Educators have come increasingly to recognize that student success depends on more than content knowledge and skills alone. After all, learning is unavoidably fraught with setbacks and discouragements, so personal traits, like “grit” and “growth mindset,” are needed if students are to keep at it. Likewise, the pursuit of an education doesn’t take place in isolation but in concert with others–so social skills, such the ability to cooperate in a group setting, are vital for success as well–even more so when we consider what the future of the job market will look like.

Even as they gain emphasis, however, personal and social skills typically get defined and taught separately from conventional schoolwork. SEL programs, for example, tend to teach and assess non-cognitive skills quite apart from the math or reading lessons they’re intended to support. As actually applied, however, authentic academic skills are a combination of cognitive, social and personal competencies. Indeed, the goal behind inserting non-cognitive skills instruction into the curriculum is to complement and shore up cognitive performance, not to introduce isolated new constructs.

As we move deeper into the 21st century, cognitive, social and personal skills will need to be integrated to ensure students’ success. The decentralized, interconnected, collaborative contexts of 21st-century work and education demand that these skills be taught as complementary, interdependent, even synergistic.
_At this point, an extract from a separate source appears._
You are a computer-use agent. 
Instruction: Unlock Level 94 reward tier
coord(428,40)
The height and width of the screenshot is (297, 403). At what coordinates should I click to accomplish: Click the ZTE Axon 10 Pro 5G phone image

What does an integrated approach look like? My organization, BetterRhetor, has been exploring this idea with a six-week module for high school and college students, organized around the production of a research-supported persuasive essay. In our module, social and personal competencies are part of the overall competencies framework, built into writing, reading, and research instruction and assessment.

Some of the lessons we’ve learned for successfully integrating cognitive, social and personal competencies include:

1) Define the classroom as an academic community. Social skills can’t be practiced in the abstract; they need an environment in which students are not merely in physical proximity to one another but in true relationship with one another. In an academic community, students bear responsibility for their peers and for the aims of the group as a whole. In meeting their community responsibilities, students learn and practice social skills necessary for academic success:

  •  They understand that academic communities have their own behavioral norms and expectations; success requires learning and conforming to them;
  • They understand that they are in continuous conversation with one another; their work is available for review and response by their classmates, so must be constructive in tone and content;
  • They understand that they are there to learn from one another’s successes and failures; a lack of effort on anyone’s part diminishes everyone’s opportunity to learn.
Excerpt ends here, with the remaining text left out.